We’re famous for exaggerated comparisons here, so here’s another one. This album is as close to a new Beatles’ album as you’re likely to get. There are songs on this album that sound like b-sides from Beatles’ albums and that’s a really cool thing. It’s not a Beatles’ album and it’s not going to go down as one of the best albums ever, but it’s a really great album and a lot of fun to listen to and sing along with.
The album has a lo-fi sound to it; it sounds like it was recorded in the 60s, which helps to add to the classic rock sound that permeates the album. From the very beginning, the first track “Man On Fire,” the band sets up the “music for music’s sake” style and sound by singing, “I’m a man on fire, walking through your street,/ With one guitar, an two dancing feet,/ I have one desire, that’s left in me,/ I want the whole damn world, to come dance with me.” It’s an understated vocal song (and album) that goes perfect with the harmonies tossed in and mellow accompaniment.
“That’s What’s Up” (such an awesome title) is the second track and it’s fantastic. It’s got a 50s Beach Boys-esque guitar sound paired with an interesting writing style that repeats “You be the _____, I’ll be the _______.” It has such a simple message, “Love goes on forever.

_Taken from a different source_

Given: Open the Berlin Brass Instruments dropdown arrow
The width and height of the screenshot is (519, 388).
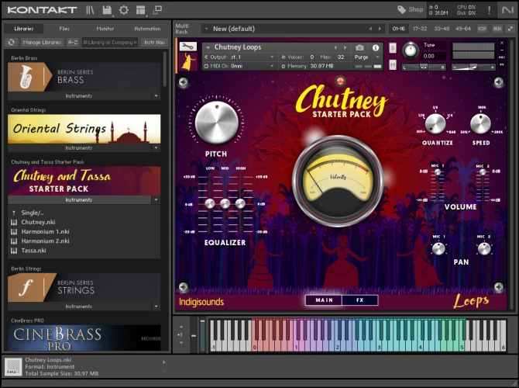Looking at the screenshot, I should [156, 96].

Yeah, love it is our home…Yeah, That’s what’s up!” Religion is also a theme that pervades the album in “I Don’t Wanna Pray”, a song about loving your god, but not wanting to pray, and “Dear Believer”. The latter track, which is the album’s best sounds like an modern musical take on “Octopus’s Garden”, but lyrically it’s a great song that claims “reaching for heaven is what we’re on Earth to do.”
“One Love to Another” is remarkably like “One Love” is an awesome way that hearkens back to the hey-day of reggae and Bob Marley. “Mayla” is an incredible song that consists of understated 5 part harmonies throughout and great instrumentals behind them. It’s an atmospheric track that really adds another level and type of music to an already solid album.
Edward Sharpe and the Magnetic Zeros have already ingratiated themselves to indie fans everywhere and, while old fans may be a bit put off by this new album, more fans are sure to follow. Creating a record that belong in the 60s, like actually belongs in the 60s is a feat, and Edward Sharpe and the gang have done a remarkable job with Here.